欠けたガラスの縁は人を傷つける。欠けてしまったガラスに、いったい何を望めようか。美しく果物を盛って、或いは花を飾っていたいだけだというのに。
彼はルネサンスの彫刻のように整った顔立ちをしていて、ひょろりと細く、部屋の入口で少し頭を屈めなければならないほど背が高かった。初めて会ったときは、確か共有キッチンで料理をしていて、羊肉の塊をドカドカと切りわけていた。彼の仲間と会話をしている時も、黙々と料理を続けていて、彼はシャイボーイだからと説明された。時折、無邪気な子どものような笑顔をみせるのだが、その笑顔を見る度に、胸の奥が微かにズキッとした。

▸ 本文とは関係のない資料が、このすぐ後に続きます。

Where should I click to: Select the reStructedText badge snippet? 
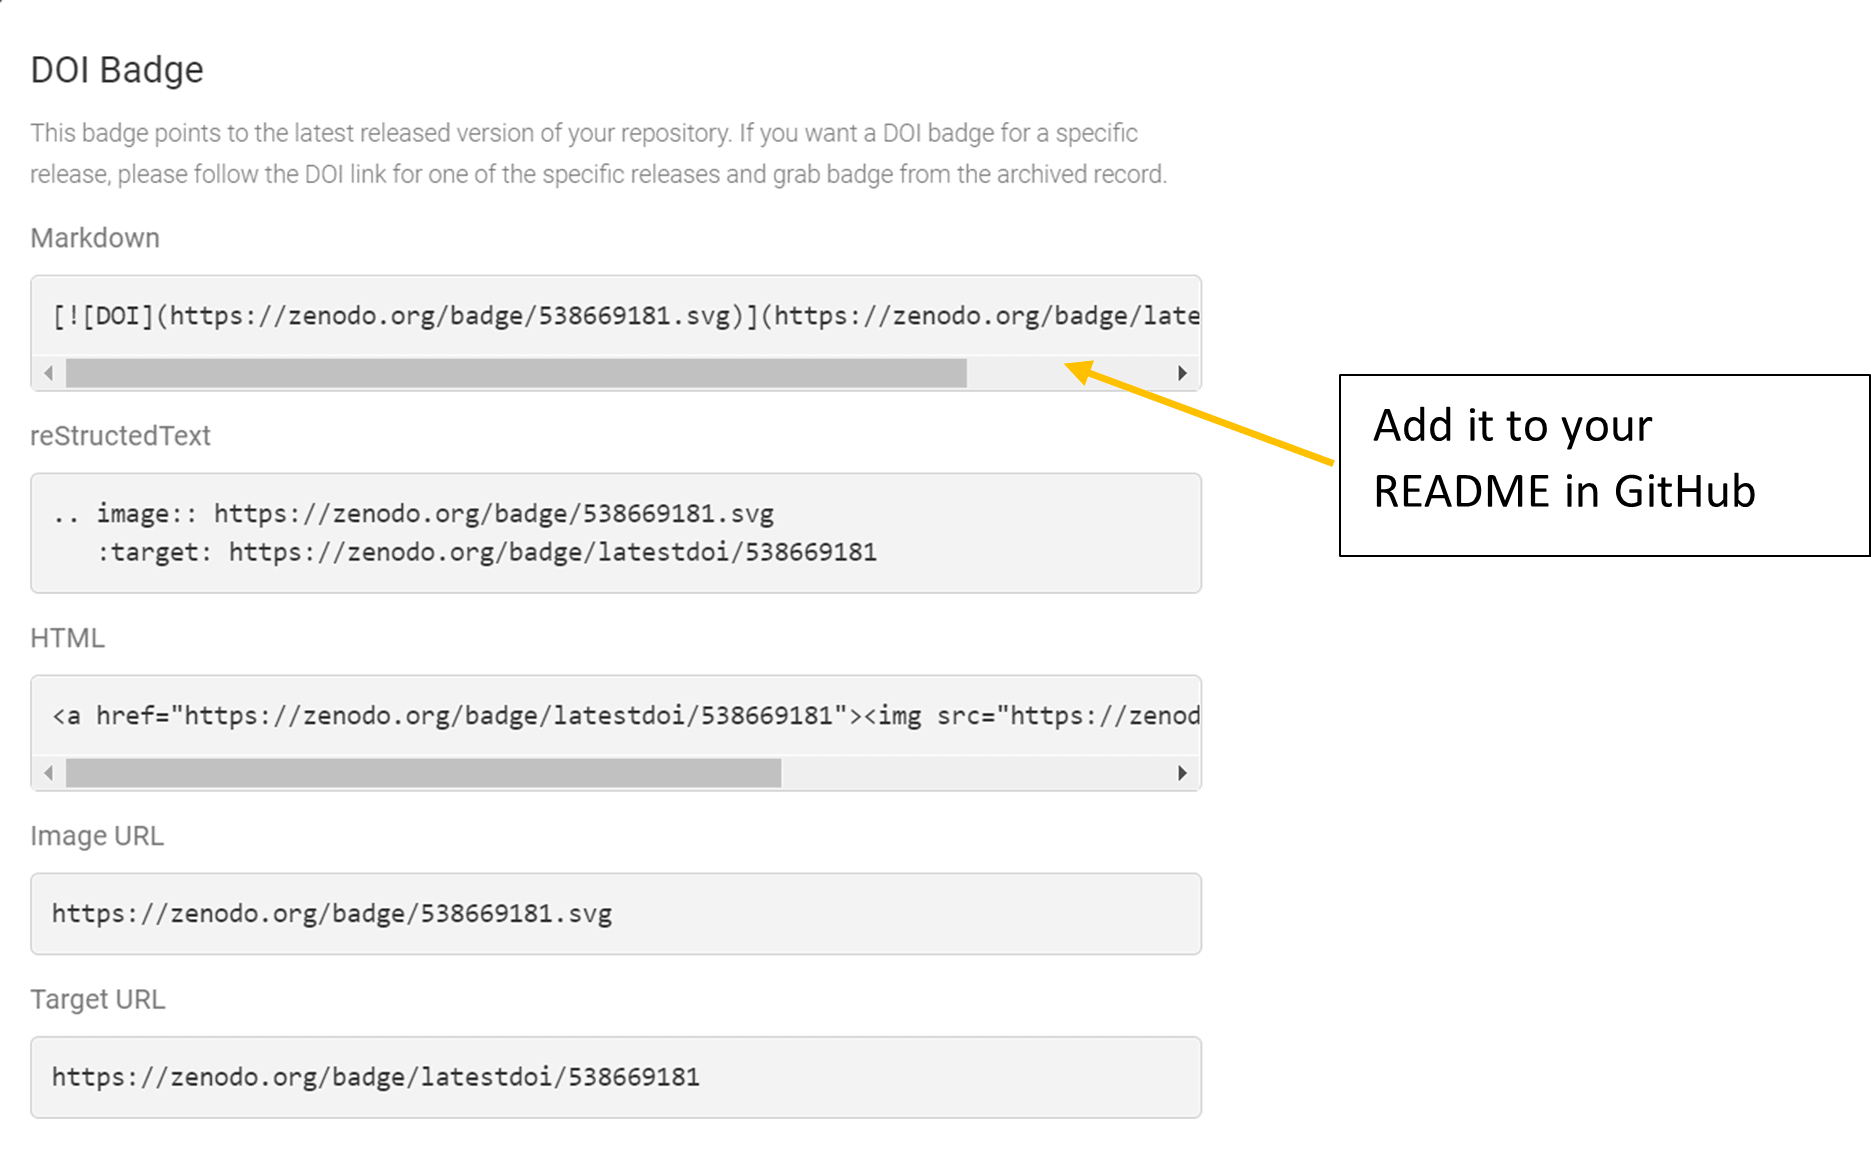tap(465, 532)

まるで磁石のようにとは良くいったもので、私と彼は一緒に時間を過ごすようになった。パキスタンの小さな村の出身で、無事に考古学の博士号を取得すれば、村で初めての博士になるのだと言っていた。私がインド人と食事をすると嫌がったので、それ以来食事は控えた。当時使っていたフェイスブックのアカウントを消すように言われて、消した。その他も色々と小さなことですぐに怒っては、私を遠ざけた。私はその度にひどく動揺して、何度も謝った。三十分以内に会いに来ないと二度と会わないと言われ、走って会いに行ったこともあった。しかし彼が愛していると言う度に、喜びと悲しみが同時に押し寄せて、この世界に自分は存在してもいいのだと実感できた。生まれて初めて、欠落した自分を愛してくれる人に出会えたのだと感激した。
いつだったか、くたびれた十ルピー札を斜めにちぎって、再会した時は、これでお互いがわかるねと言いながら、その片方をくれた。私たちは結局、その十ルピー札のように重なることはなかった。重なりようもなかったのだ。今で時々、そこに僅かでも愛はあっただろうかと考える。私たちは良き友であったが、それは恋愛と呼べるものですらなかったように思う。幼い二人の人間は、剥き出しの欠けた縁をどうすることもできず、それでもどうにかしようと互いに歩み寄っては傷つけていた。
当時の私は、自尊心があまりに低かった。自分を責めて、痛めつけることに慣れていた。愛されたかった。軽度の拒食と過食を繰り返し、体重が七十キロに近い時期もあった。少しだけ、私の育った家庭の話をしたい。私の母はどんなときも前向きで、希望を持って私たち三人の子どもを育て上げた。ただ、私が子どもながらに必要としていた注目は与えられなかった。中学生の時は、家が貧しく、母に余裕ないからだと思っていた。その後、物質的に貧しいというのは直接の原因ではないことを理解した。両親の父親はどちらも商社務めで、父と母は比較的裕福な家庭に育った。しかし祖父は、母がやりたいことを自由にやることを決して認めず、事あるごとに理不尽に怒鳴りつけていたそうだ。その祖父は、終戦まもない小学生の頃に母を亡くし、船乗りだった曽祖父は、祖父をお寺や親戚の家に預けたため、愛情に飢えた幼少期を経験しなければならなかった。
私の父は悪い人ではなかったが、弱い人であった。子どもが支えを必要とするようなときに限って、抱えきれない不安を、子どもにぶつけていた。兄が京大受験に失敗した日の夜、初めて兄のすすり泣く声をきいた。その横で、父は「だからやめとけっていったやろ!」と怒鳴りつけていた。隣の部屋で布団を頭まで被って息を潜めていた私は、この男を全く理解しなかった。父は父で、この社会の中で、劣等感に苦しんでいたのだ。当然、私がこれらのことを理解するに至ったのは、もう少し後のことである。
吉林の冬は零下二十度を下回るが、暖気といって、市が一斉に供給する暖房のお陰で部屋は温かく、半袖で過ごせるほどであった。彼は、しょっちゅう部屋の出窓に体育座りをしてタバコを吸っていた。肺が真っ黒になるから頼むから控えてほしいと幾度となく言ったが、きいてくれなかった。彼の家系では男が皆、大体四十代で死んでいるから、自分も長生きしないだろうからいいのだと言っていた。彼は幼い時に父をなくしていた。
クリスマスの日、韓国人のクラスメイトのYさんが、私の部屋を尋ねて、コーヒーを淹れてくれた。彼女は、五十手前くらいの歳で、仕事のスキルアップのために中国語を学びに来たとのことだった。二学期目は、一緒に「中級二」のクラスを取っていたのだが、担当の先生が、スーダンから来たふたりの女の子に対してだけ、些か厳しかった。Yさんはそのことを可哀想だと嘆いていた。私はマグカップを抱え、黒く透明な液体を眺めながら、そうだね、と言った。彼女が有り難かった。